Written By: Dave Povogal

Posted November 10, 2023

XLP Tray Cable

It's 2:14 PM on a Thursday, and the phone at the counter won't stop ringing. Your most reliable industrial contractor just landed a significant expansion at a water treatment facility he's been chasing for six months. He's excited, and in a bind. The original specs called for THHN in conduit, but the facility manager just called an audible. A significant portion of the control and power runs are moving to an outdoor overhead tray system exposed to direct sunlight, heavy moisture, and occasional chemical washdowns.

He needs 4,500 feet of something that can handle the transition from an indoor control room to that outdoor tray without a dozen transition boxes. He needs it by Monday.

That gap between what your contractor customer planned and what the job actually requires is where XLP tray cable earns its place in every distributor's specialty lineup. Understanding its ratings, construction, and code positioning lets your branch close industrial pivots like this without chasing four vendors or quoting a lead time that loses you the order.


What Is XLP Tray Cable and Why Does It Outperform Standard TC?

XLP tray cable is a 600V power cable listed to UL 1277 that uses cross-linked polyethylene (XLP) as the conductor insulation system, with a PVC outer jacket. The conductors are rated XHHW-2: 90°C in both wet and dry environments. That dual 90°C rating is the practical differentiator. Standard tray cable built on THHN/THWN-2 conductors carries a 90°C dry rating but drops to 75°C wet; a liability the moment a tray collects standing water, sits in a washdown zone, or runs through a cooling tower environment.

The UL 1277 listing covers the full tray cable family. The specific performance advantages of XLP insulation within that family come down to its thermoset construction and the TC-ER exposed-run rating explained in the sections below.

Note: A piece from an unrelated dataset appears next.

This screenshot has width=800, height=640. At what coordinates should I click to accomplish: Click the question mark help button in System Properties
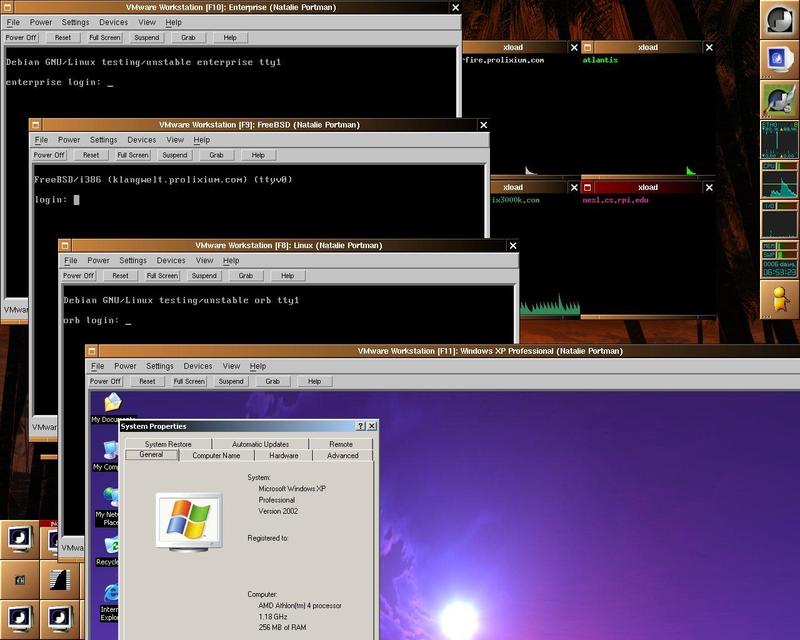(360, 426)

Key Features of 600V XLP/PVC Tray Cable (TC-ER)

Feature

Technical Benefit

Operational Value for Your Branch

XLP Insulation (XHHW-2)

90°C wet and dry rating

Eliminates wrong-product returns on wet-environment jobs

TC-ER Rating

Exposed runs without conduit per NEC 336.10(7)

Reduces contractor labor cost; closes the sale faster

PVC Jacket

Sunlight and chemical resistance

One SKU covers indoor, outdoor, and exposed runs

Thermoset Construction

Won't melt or deform under sustained high heat

Protects your reputation when the inspector shows up


XLP vs. XLPE: Same Material, Different Naming Convention

One of the most common specification questions from industrial accounts is whether XLP and XLPE are actually different materials. They are not. XLP and XLPE both refer to cross-linked polyethylene, produced through the same chemical process. The distinction is entirely a matter of which standards framework applies, not a difference in performance, chemistry, or suitability.

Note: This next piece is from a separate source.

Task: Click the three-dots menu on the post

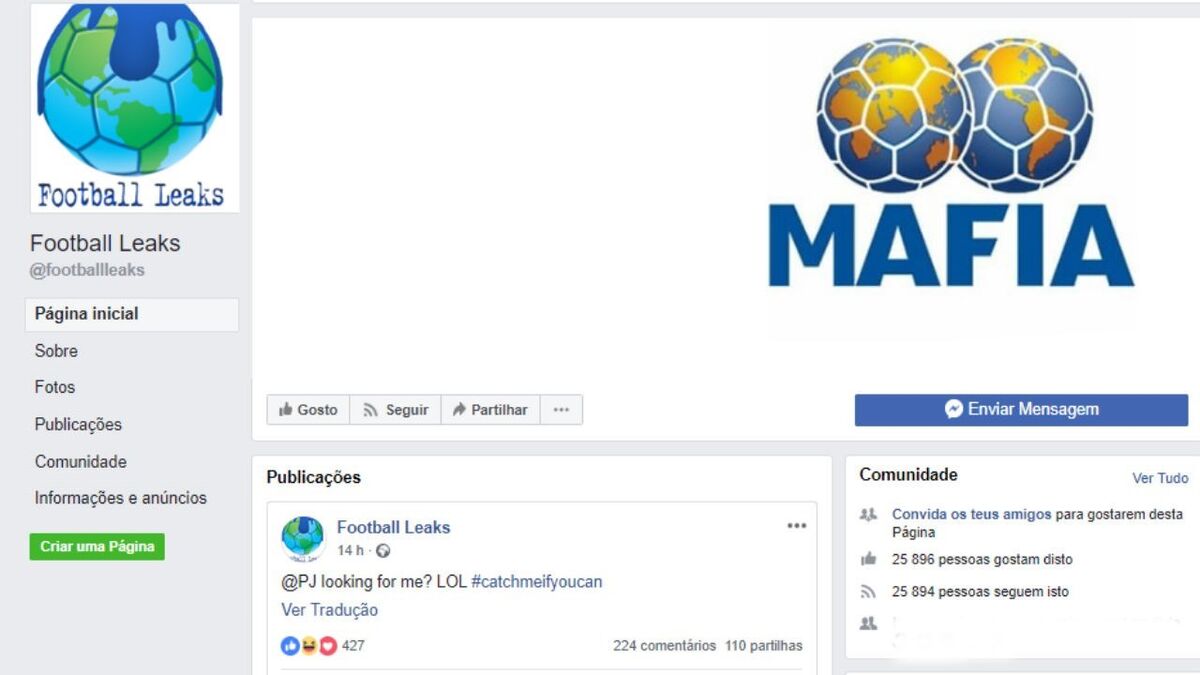Action: pyautogui.click(x=796, y=526)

XLPE is the designation used in IEEE standards, medium-voltage cable specifications, and international markets. When a utility or industrial engineer specifies insulation for a 15kV or 25kV underground distribution cable, they call it XLPE. It appears in ICEA S-93-639, ICEA S-97-682, and IEC 60502. DWC's medium-voltage power cable lines carry XLPE insulation under that designation.

XLP is the trade designation that appears in the NEC and on UL-listed product markings for 600V-rated wire and cable. NEC Table 310.4(1) lists XLP as a conductor insulation type. When a manufacturer prints the legend on a tray cable reel, the call-out reads XLP or XHHW-2, not XLPE. UL 1277, the standard governing tray cable construction, follows this same convention.

The abbreviation feels like it should signal a meaningful difference; in other areas of cable specification, it does. EPR (ethylene propylene rubber) and XLP are two completely different insulation chemistries: EPR is more flexible, XLP is more rigid and abrasion-resistant. TR-XLPE (tree-retardant cross-linked polyethylene) is a modified formulation engineered to resist electrochemical treeing in medium-voltage direct burial, and it is a genuinely different product from standard XLPE. But XLP and XLPE? Same material, different naming convention.

For your branch, this matters most when a contractor or engineer hands over a spec sheet calling for XLPE insulation on a 600V tray cable run. No separate product needs to be sourced. The XLP tray cable in your inventory, with its XHHW-2 conductors rated 90°C wet and dry,  is exactly what the spec requires. 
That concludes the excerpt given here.